Contract Research & Services
Clinical Trials

Prothena scraps development of AL amyloidosis drug

PBR Staff Writer Published 24 April 2018

Prothena is stopping the development of AL amyloidosis treatment NEOD001 following unfavorable results in the phase 2b Pronto study.

The Phase 2b  Pronto study did not meet its primary or secondary endpoints. A phase 3 Vital Amyloidosis study is also being discontinued based on futility analysis.

AL amyloidosis is a rare, progressive and typically fatal disease induced by extracellular deposition of misfolded immunoglobulin light chains.

Prothena president and CEO Gene Kinney said: "We are surprised by the results from these two placebo-controlled studies and will continue to analyze the resulting data to share insights with our collaborators in the scientific, medical and advocacy communities.

‘We thank all of the patients, their families, caregivers, investigators, study staff and our employees.
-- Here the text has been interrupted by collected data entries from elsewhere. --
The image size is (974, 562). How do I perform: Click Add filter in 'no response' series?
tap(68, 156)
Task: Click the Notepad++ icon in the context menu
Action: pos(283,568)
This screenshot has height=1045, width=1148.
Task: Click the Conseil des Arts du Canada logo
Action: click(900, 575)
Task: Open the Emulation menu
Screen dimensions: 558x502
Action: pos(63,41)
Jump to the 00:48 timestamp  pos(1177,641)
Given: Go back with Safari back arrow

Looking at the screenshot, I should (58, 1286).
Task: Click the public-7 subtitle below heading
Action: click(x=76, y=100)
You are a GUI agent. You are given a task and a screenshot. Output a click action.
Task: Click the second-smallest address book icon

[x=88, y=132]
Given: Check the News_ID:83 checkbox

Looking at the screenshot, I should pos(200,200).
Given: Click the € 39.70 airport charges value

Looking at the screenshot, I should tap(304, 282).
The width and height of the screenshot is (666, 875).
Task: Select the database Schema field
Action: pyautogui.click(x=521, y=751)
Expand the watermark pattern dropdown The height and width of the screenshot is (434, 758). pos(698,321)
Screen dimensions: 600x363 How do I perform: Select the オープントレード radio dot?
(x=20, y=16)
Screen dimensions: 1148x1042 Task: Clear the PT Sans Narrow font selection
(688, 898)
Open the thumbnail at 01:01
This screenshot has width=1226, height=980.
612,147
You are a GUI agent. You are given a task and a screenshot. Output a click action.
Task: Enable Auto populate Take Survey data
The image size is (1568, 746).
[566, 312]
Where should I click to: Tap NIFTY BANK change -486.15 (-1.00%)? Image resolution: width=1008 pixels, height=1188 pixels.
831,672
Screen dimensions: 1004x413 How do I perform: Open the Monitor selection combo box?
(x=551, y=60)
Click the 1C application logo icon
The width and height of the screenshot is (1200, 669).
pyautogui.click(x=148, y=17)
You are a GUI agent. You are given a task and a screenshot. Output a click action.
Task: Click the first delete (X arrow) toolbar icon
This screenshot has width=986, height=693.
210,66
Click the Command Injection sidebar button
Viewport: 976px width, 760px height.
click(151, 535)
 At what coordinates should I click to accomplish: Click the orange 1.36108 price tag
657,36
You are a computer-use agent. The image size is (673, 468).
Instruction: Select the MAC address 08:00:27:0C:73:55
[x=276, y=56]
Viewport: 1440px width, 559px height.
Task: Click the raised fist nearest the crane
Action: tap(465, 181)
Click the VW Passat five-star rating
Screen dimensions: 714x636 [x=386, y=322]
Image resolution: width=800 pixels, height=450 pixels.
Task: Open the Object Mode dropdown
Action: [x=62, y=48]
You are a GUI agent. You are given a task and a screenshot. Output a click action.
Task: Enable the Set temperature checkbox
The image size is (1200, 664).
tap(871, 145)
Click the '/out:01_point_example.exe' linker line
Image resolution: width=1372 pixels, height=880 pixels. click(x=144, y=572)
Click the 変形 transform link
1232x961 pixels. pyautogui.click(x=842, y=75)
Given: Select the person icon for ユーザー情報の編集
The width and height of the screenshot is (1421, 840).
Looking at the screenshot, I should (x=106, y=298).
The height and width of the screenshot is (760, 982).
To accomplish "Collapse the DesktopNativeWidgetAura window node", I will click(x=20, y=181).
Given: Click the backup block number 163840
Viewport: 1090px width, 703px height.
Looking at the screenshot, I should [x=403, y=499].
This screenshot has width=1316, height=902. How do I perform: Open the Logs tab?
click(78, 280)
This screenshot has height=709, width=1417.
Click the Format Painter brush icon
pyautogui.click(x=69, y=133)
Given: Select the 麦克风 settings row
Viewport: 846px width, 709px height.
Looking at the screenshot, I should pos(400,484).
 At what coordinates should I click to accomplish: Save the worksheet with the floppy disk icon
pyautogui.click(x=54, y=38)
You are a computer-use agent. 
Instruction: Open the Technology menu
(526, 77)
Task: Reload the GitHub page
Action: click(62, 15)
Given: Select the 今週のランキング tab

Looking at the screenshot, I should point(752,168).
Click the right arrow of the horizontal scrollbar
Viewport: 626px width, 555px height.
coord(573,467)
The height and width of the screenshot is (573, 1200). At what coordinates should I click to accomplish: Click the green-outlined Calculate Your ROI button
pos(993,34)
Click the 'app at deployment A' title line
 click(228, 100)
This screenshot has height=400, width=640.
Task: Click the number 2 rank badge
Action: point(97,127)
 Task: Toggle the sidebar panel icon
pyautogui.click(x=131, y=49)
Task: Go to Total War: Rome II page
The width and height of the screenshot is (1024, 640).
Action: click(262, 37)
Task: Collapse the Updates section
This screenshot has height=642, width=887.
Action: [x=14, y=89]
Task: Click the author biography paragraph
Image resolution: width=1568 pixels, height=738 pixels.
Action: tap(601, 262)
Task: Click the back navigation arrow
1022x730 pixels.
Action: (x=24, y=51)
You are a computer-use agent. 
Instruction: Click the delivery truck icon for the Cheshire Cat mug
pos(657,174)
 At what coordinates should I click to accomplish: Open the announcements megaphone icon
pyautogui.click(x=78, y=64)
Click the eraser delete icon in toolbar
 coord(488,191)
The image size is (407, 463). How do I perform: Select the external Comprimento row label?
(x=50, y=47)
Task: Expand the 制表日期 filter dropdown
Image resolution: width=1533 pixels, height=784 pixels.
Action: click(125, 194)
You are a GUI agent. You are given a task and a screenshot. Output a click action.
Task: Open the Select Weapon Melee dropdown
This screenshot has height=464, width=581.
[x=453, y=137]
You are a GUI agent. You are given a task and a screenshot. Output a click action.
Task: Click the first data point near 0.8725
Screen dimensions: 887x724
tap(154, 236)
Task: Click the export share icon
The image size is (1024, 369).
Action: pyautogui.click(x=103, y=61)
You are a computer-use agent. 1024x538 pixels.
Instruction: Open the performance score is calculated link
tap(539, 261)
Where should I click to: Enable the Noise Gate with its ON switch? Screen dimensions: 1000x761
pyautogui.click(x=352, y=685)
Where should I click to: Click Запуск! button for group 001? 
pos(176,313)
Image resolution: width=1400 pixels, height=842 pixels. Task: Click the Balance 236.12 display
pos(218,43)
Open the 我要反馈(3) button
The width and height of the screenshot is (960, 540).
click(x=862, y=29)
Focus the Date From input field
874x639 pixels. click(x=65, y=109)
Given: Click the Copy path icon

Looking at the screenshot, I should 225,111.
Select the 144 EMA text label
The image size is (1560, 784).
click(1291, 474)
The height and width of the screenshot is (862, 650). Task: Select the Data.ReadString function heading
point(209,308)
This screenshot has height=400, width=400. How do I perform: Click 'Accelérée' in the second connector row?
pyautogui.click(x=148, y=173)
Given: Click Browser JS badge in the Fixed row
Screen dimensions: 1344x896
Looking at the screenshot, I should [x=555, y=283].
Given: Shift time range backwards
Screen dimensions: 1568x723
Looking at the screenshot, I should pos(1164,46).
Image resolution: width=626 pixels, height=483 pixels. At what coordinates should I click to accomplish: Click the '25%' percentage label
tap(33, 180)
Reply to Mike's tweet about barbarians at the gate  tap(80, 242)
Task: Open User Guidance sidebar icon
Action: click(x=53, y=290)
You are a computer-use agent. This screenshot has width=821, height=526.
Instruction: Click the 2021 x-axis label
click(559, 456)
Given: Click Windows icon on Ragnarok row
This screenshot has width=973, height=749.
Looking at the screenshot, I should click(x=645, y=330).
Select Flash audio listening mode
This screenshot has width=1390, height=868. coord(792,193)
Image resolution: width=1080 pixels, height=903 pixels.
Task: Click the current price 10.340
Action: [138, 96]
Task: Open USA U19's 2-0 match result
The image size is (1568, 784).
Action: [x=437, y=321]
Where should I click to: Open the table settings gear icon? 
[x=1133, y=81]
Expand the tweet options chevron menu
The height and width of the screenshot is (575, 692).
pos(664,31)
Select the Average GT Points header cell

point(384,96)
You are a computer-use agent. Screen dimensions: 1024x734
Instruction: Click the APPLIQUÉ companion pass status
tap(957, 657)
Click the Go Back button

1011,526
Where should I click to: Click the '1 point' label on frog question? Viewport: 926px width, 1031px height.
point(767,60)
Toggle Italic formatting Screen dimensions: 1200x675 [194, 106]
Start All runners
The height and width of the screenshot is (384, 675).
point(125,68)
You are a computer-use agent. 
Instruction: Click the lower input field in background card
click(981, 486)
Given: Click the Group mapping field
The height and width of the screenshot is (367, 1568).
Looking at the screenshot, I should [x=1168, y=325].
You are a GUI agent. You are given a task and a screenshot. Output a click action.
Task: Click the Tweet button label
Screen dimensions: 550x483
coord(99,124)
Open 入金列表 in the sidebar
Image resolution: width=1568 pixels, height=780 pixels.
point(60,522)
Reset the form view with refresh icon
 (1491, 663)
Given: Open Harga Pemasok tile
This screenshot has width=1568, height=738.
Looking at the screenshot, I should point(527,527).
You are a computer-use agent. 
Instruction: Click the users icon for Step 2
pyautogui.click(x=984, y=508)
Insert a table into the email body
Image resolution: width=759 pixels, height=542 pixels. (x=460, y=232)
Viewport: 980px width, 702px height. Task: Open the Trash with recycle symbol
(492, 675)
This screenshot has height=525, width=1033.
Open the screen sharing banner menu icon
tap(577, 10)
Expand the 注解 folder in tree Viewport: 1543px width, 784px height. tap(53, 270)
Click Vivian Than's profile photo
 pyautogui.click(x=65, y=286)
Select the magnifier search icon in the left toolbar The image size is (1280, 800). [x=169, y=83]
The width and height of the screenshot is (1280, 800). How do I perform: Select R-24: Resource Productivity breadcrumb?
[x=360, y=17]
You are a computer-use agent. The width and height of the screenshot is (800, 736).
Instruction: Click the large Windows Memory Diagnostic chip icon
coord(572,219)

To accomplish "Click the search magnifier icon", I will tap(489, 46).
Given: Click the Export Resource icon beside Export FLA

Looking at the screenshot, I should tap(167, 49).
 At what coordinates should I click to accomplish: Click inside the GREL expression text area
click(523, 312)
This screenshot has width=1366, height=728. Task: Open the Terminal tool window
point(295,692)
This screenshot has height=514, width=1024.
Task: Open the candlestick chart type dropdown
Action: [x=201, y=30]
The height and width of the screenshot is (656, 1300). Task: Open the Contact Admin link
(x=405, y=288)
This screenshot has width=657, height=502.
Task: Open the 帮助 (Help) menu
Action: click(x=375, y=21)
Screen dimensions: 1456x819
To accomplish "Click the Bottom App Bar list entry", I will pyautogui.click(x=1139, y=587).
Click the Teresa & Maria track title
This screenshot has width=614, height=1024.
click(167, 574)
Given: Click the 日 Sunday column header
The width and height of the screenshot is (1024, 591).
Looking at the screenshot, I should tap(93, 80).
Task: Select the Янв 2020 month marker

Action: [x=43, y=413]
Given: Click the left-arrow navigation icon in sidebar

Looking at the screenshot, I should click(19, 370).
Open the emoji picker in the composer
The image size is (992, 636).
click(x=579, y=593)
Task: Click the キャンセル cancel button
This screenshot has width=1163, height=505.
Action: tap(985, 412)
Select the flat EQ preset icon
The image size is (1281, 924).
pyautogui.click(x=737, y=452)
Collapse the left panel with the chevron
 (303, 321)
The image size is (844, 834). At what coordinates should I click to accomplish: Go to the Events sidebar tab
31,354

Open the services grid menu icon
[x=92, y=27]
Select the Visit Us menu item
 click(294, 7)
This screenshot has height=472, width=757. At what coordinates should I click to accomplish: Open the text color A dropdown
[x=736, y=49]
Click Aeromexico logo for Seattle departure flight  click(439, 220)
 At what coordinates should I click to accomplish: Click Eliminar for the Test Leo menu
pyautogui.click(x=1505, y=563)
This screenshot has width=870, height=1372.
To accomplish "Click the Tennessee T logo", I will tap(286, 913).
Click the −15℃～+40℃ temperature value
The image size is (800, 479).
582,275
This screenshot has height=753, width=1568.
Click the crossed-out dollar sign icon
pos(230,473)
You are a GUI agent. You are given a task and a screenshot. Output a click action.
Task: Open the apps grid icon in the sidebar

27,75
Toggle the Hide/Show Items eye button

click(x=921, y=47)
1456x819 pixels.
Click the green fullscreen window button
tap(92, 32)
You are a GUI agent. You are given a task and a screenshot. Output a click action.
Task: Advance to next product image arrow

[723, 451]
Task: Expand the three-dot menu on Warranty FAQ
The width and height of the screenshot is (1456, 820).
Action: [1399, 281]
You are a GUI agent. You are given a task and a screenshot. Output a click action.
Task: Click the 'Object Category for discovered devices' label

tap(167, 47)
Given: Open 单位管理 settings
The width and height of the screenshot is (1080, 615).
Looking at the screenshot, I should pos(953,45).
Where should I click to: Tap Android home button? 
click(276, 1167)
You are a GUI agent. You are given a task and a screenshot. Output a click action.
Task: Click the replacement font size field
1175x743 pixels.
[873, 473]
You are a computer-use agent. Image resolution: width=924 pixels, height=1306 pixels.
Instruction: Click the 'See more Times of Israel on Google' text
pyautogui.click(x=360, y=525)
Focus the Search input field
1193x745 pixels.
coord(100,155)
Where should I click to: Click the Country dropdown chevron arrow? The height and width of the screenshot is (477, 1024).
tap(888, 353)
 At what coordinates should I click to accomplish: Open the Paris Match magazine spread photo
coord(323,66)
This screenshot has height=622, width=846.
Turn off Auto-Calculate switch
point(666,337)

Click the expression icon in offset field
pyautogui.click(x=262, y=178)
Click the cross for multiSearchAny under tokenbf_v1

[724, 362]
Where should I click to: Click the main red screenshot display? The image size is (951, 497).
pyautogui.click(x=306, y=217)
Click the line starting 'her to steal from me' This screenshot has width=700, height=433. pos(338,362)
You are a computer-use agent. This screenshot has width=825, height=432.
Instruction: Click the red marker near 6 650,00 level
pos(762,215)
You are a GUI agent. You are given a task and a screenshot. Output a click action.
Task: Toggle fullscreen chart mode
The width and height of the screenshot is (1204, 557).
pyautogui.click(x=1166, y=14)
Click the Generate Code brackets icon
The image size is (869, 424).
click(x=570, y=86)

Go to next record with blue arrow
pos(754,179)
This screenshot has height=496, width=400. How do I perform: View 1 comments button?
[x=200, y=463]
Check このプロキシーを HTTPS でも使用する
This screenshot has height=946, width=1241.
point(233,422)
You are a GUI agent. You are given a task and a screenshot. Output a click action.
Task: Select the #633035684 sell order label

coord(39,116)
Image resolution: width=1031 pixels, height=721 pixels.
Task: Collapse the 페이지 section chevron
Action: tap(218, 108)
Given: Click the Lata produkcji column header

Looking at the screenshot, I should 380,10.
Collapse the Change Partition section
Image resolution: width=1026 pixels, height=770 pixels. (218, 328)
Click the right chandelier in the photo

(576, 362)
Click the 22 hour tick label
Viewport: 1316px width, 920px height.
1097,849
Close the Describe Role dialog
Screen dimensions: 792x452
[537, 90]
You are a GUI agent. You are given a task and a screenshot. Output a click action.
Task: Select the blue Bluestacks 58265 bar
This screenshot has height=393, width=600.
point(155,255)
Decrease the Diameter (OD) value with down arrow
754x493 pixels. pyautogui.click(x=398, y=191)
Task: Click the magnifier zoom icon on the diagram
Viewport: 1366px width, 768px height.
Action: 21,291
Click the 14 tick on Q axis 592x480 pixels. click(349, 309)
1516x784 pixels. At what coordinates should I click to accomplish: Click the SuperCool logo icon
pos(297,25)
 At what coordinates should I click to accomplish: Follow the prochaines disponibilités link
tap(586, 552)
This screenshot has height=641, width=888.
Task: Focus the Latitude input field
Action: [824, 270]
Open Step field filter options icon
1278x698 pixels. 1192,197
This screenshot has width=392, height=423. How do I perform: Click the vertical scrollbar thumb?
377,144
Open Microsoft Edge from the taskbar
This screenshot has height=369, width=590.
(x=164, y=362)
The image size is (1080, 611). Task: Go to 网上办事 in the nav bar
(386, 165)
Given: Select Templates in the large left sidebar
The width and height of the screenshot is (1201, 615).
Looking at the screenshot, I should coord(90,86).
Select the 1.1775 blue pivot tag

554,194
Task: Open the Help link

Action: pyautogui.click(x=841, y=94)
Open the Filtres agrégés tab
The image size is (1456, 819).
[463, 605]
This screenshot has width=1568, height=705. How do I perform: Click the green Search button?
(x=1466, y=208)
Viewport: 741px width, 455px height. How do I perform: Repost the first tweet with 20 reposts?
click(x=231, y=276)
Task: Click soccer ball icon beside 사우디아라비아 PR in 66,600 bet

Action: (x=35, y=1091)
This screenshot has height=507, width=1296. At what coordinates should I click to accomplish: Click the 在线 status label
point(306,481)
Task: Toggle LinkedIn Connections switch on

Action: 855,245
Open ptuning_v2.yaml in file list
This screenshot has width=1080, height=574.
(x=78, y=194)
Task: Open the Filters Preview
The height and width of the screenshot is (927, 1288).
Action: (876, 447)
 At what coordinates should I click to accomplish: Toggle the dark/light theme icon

Their participation in and commitment to these studies are indispensable to advancing our shared goal of improving the lives of patients with amyloidosis."

Vital amyloidosis study was a phase 3 global, multi-center, randomized, double-blind and placebo-controlled clinical trial of NEOD001 against placebo in treatment-naïve patients with AL amyloidosis and cardiac dysfunction.

The company recruited 260 newly diagnosed and treatment-naïve patients with AL amyloidosis and cardiac dysfunction in the trial, and randomized them on a 1:1 basis to secure 24 mg/kg of NEOD001 or placebo via intravenous infusion every 28 days.

According to the firm, the futility analysis, based on 103 adjudicated events of the 156 events specified to complete the study, was not statistically significant.

Pronto study was a phase 2b global, multi-center, randomized, double-blind, placebo-controlled clinical trial of NEOD001 against placebo in previously-treated patients with AL amyloidosis and persistent cardiac dysfunction.

Prothena recruited 129 previously-treated patients with AL amyloidosis with persistent cardiac dysfunction in the study.  Here also, the firm randomized patients on a 1:1 basis to receive 24 mg/kg of NEOD001 or placebo through intravenous infusion every 28 days.